Menghadirkan Ketenangan dan Penuh Harap
Hal yang paling berpengaruh memberikan ketenangan dan harapan dalam hati adalah akidah, hubungan dengan Allah swt., tawakkal, mengikuti ajaran Allah swt., dan mengikuti sunnah Rasulullah saw. Allah swt. berfirman:
وَمَنْ يُؤْمِنْ بِاللَّهِ يَهْدِ قَلْبَهُ وَاللَّهُ بِكُلِّ شَيْءٍ عَلِيمٌ
“Dan barang siapa yang beriman kepada Allah, niscaya Dia akan memberi petunjuk kepada hatinya. Dan Allah Maha Mengetahui segala sesuatu.” [At-Taghabun: 11].

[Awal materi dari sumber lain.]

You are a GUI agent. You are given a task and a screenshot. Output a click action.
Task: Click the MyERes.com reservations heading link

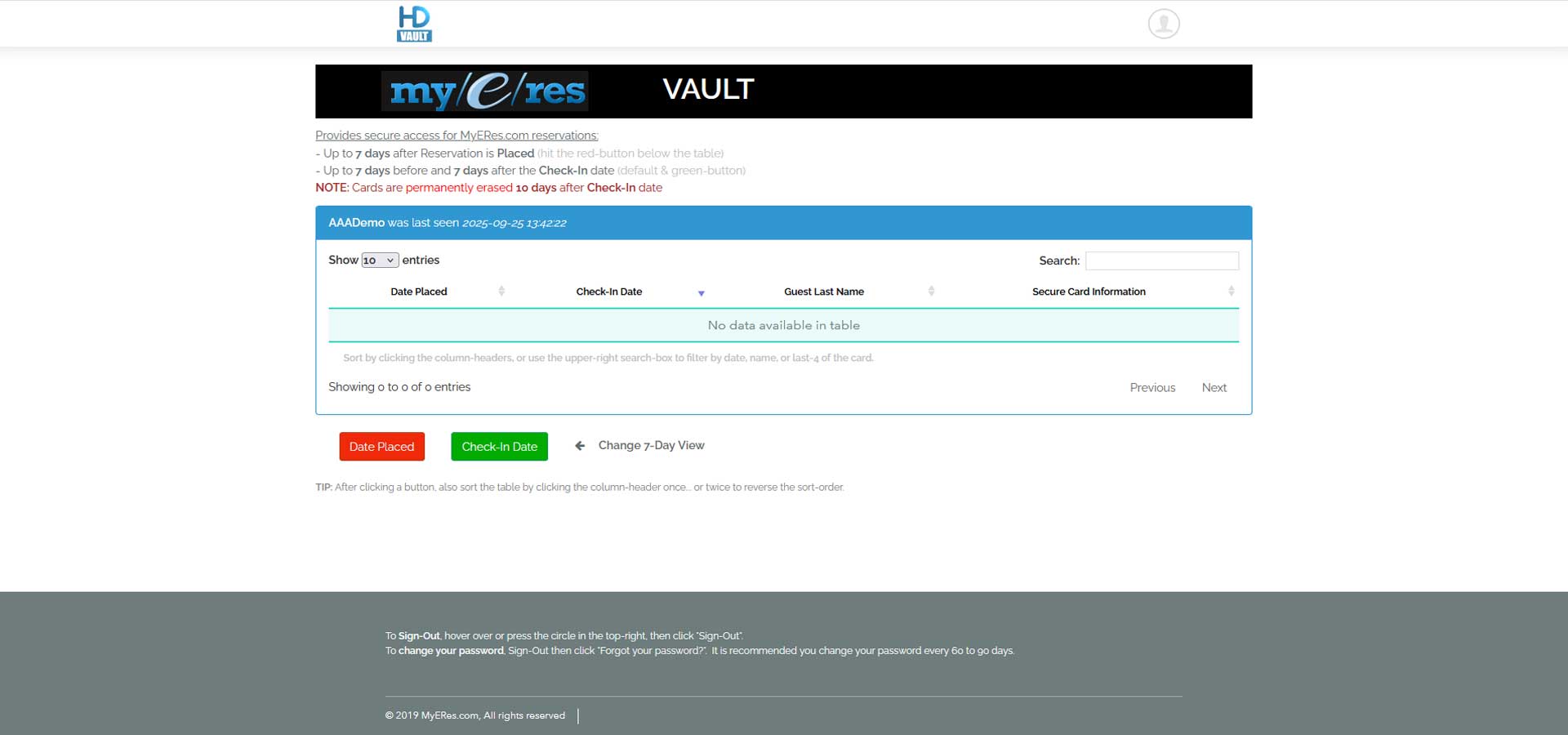point(457,136)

Ketenangan ini adalah kenikmatan dari Allah swt. yang diberikan kepada hati yang beriman. Hal itu sebagai tanda bahwa Allah swt. telah ridha, untuk meneguhkan hatinya dalam kehidupan dunia, dan untuk mendukungnya ketika menghadapi kebatilan. Hal ini seperti disebutkan dalam Al-Qur’an:
هُوَ الَّذِي أَنْزَلَ السَّكِينَةَ فِي قُلُوبِ الْمُؤْمِنِينَ لِيَزْدَادُوا إِيمَانًا مَعَ إِيمَانِهِمْ
“Dia-lah yang telah menurunkan ketenangan ke dalam hati orang-orang mukmin supaya keimanan mereka bertambah di samping keimanan mereka (yang telah ada).” [Al-Fath:4].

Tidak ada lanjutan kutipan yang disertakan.